Proje Başlığı (TR) / 223S5094: Osteoartritin Tanısı, Seyri ve Tedavisinin İzlenmesi Amacıyla Fosfopeptit Zenginleştimesine Yönelik yeni bir İmmobilize Metal Afinite Kromatografisi (IMAC) Sorbentinin Geliştirilmesi ve bu Sorbentin Hastalıklı Eklem Sıvısının Proteomik, Metabolomik ve Lipidomik Araştırmalarında Kullanılarak Omik Haritalandırmanın Gerçekleştirilmesi
Project Title (ENG) / 223S5094: Development of a new Immobilized Metal Affinity Chromatography (IMAC) Sorbent for Phosphopeptide Enrichment for Monitoring the Diagnosis, Course, and Treatment of Osteoarthritis and Implementing the Omic Mapping of Synovial Fluid in Proteomic, Metabolomic and Lipidomic Studies
In 2012, the Foundation for the National Institutes of Health (FNIH) and the Osteoarthritis Research Society International (OARSI) developed a consortium with two major goals. The first is to standardize the scientific steps of biomarker research related to the development of treatments for OA and to identify factors in age, gender, physical activity and episodic changes of the disease that may affect baseline measurements. The second goal was to identify highly validated biomarkers that are predictive of clinical outcomes of OA. In line with the decisions of the consortium, a series of studies evaluating the role of specific biomarkers in the pathogenesis of OA and the metabolic impact of clinical treatments have been concluded. Drawing on the work of FNIH and OARSI, the biomarker validation process requires the precise identification of biomarkers based on sensitivity, specificity, false positive probability, and false negative probability. This issue was also brought to the agenda at the World OA Congress held between 17-20 March 2023 and it was decided to continue the work on this issue meticulously.

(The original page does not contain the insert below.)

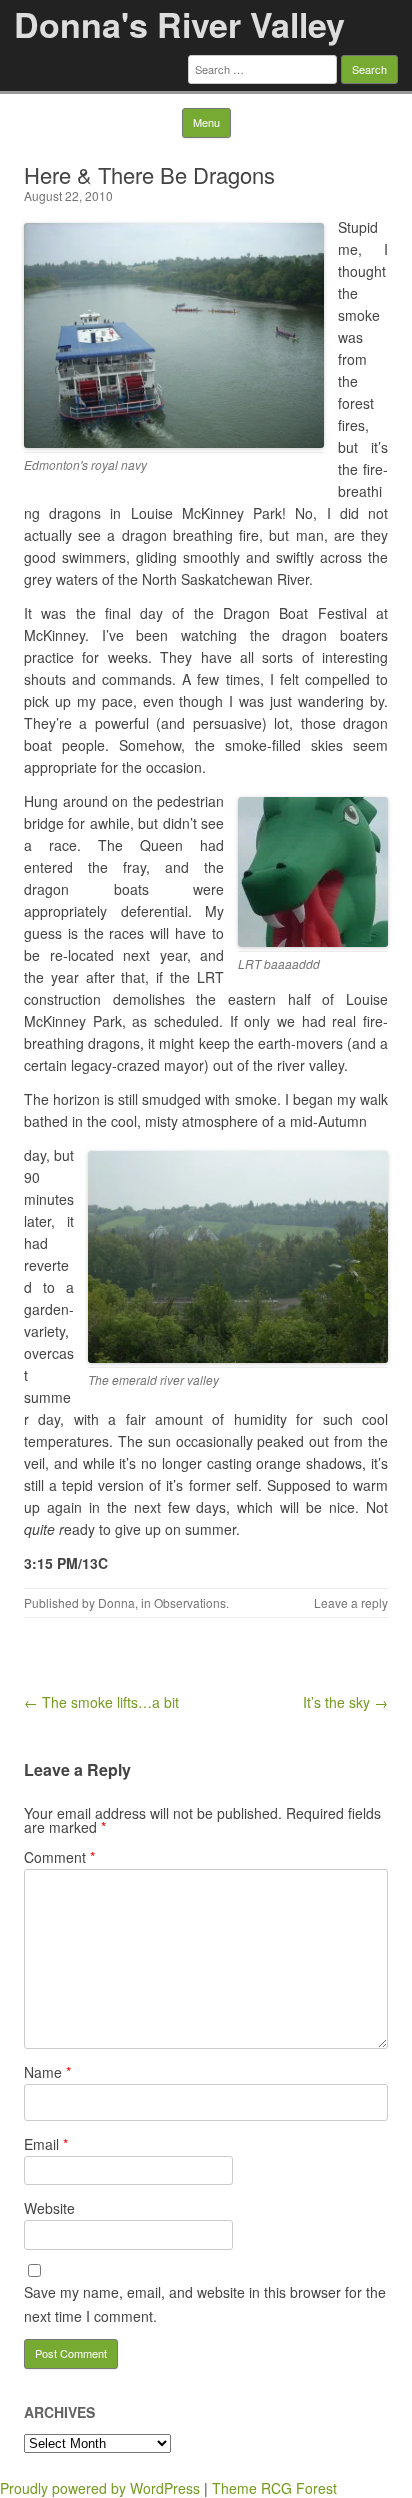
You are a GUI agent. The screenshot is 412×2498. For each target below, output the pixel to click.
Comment (59, 1857)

Early diagnosis of OA may lead to preventive measures of the disease and/or condition. The ultimate aim is to modify the natural course of the condition and slow down its development. Planning the treatment with the most appropriate approach and monitoring its success is equally important. Current OA diagnostics heavily relies on patient history, physical examination and radiology. These methodologies have limitations as the progression of the disease and/or the success of the treatment cannot be adequately monitored with such methods. Radiological findings and symptoms during physical examination may not always overlap with each other. These examination methods are also limited in the early diagnosis of OA. With magnetic resonance, articular cartilage can be imaged and mapped in certain centers with specific softwares. This approach, which requires trained medical staff and a developed infrastructure, is also expensive and may vary from assessment to assessment. The fact that OA does not cause homogeneous destruction on the joint surface additionally limits magnetic resonance methods.
There is a need to develop a reliable and economical biomarker-based approach that can provide rapid results at the bedside of the patient in order to diagnose OA as early as possible. Monitoring the success of treatments also seems to be essential. This issue was also addressed within the scope of the European Union’s OActive project (https://www.oactive.eu/) in 2018 and was supported with a budget of nearly five million Euros.
The Scientific and Technological Research Council of Türkiye (TÜBİTAK) granted the “Development of a new Immobilized Metal Affinity Chromatography (IMAC) Sorbent for Phosphopeptide Enrichment for Monitoring the Diagnosis, Course, and Treatment of Osteoarthritis and Implementing the Omic Mapping of Synovial Fluid in Proteomic, Metabolomic and Lipidomic Studies” project in relevance to the EU COST CA21110 – “Building an open European Network on OsteoArthritis research (NetwOArk)” Action.